HD. Atrophy of the caudate nuclei. HD. Atrophy of the caudate nuclei and dilatation of the lateral ventricles.

GFAP immunostain, showing gliosis. Left: HD; right: normal caudate nucleus. Caudate nucleus from Huntington\'s disease (left) and from normal brain (right)

Huntington's Disease (HD) is a fatal autosomal dominant condition that begins usually in the4th to 5th decade of life and is characterized by behavioral changes, chorea, and dementia. In a small percentage of cases, symptoms begin before age 20. Gross examination of the brain reveals atrophy of the caudate nucleus and putamen and dilatation of the anterior horns of the lateral ventricles, which are obvious on MRI in advanced cases. Milder changes may be detected on neuroimaging years before the onset of symptoms. Cortical atrophy is also present in advanced cases. Microscopically, there is loss of medium size spiny, enkephalin-containing internuncial neurons in the caudate nucleus and putamen, loss of cortical neurons, and gliosis. Proliferation of reactive astrocytes causes the affected nuclei to appear more cellular than normal. There are also neuronal intranuclear inclusions containing huntingtin, the protein encoded by HTT (see below).

The molecular abnormality of HD is CAG trinucleotide expansion of the HTT(HT) gene on chromosome 4p. This adds a polyglutamine segment to huntingtin. This protein is widely expressed throughout the brain. It is thought that the CAG-expanded huntingtin has a toxic function. However, huntingtin is a key cellular protein involved in cellular transport and is important for cell viability. Therefore, loss of huntingtin function may also contribute to the pathogenesis of HD. The CAG triplet expansion is probably due to malfunction of cellular processes that repair strand breaks and remove mispaired bases from DNA. The expanded huntingtin, conjugated with ubiquitin, forms aggregates (inclusions) in the nuclei of affected neurons. These inclusions can be detected by immunohistochemistry using antibodies to huntingtin. These findings suggest that there is an error in the proteolytic degradation of the expanded huntingtin. Normally, this degradation takes place in cellular chambers called proteasomes and involves conjugation of huntingtin with ubiquitin. Impairment of this process apparently causes huntingtin-ubiquitin complexes to be translocated into the nuclei. The expanded CAG repeat is unstable and may increase in size in successive generations. This causes the disease to appear at a younger age and more severe form, a phenomenon known as anticipation. Anticipation occurs more commonly if the mutated allele is inherited from the father.

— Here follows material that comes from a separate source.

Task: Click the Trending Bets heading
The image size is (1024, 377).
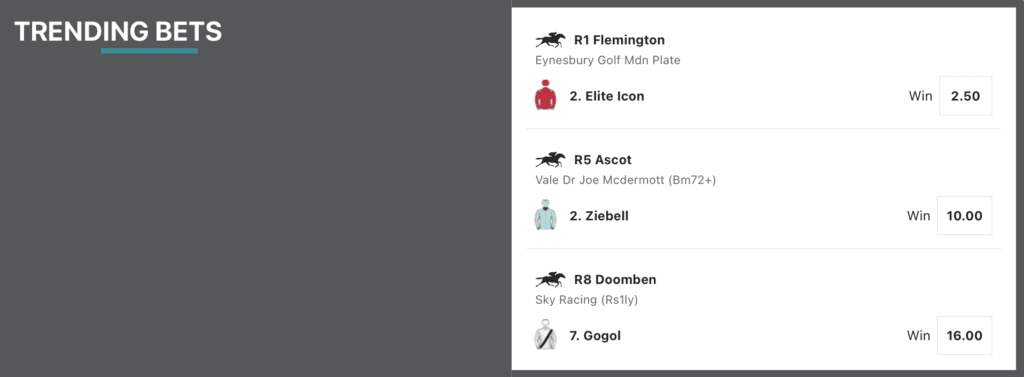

CAG repeats on other genes are also seen in spinobulbar muscular atrophy (Kennedy's disease), Machado-Joseph disease, an autosomal dominant ataxia seen mainly in Portugese of Azorean descent, and cerebellar degenerations. Paternally inherited HD shows the phenomenon of anticipation, i.e. the number of repeats increases in the offspring, resulting in earlier onset and more severe disease. Biochemical analysis of the striatum in HD shows loss of neurotransmitters, including GABA, acetylcholine and glutamate, which correlates with the loss of small neurons. Decrease of GABA and unbalanced dopamine activity result in chorea.

A rare form of chorea, beginning in adolescence or early adult life, is associated with an erythrocyte abnormality (chorea with acanthocytosis). Pathologically, this entity is similar to Huntington's disease but is caused by a different gene defect. Sydenham Chorea is a transient disorder in rheumatic fever caused by antibodies that react with neuronal antigens in the basal ganglia.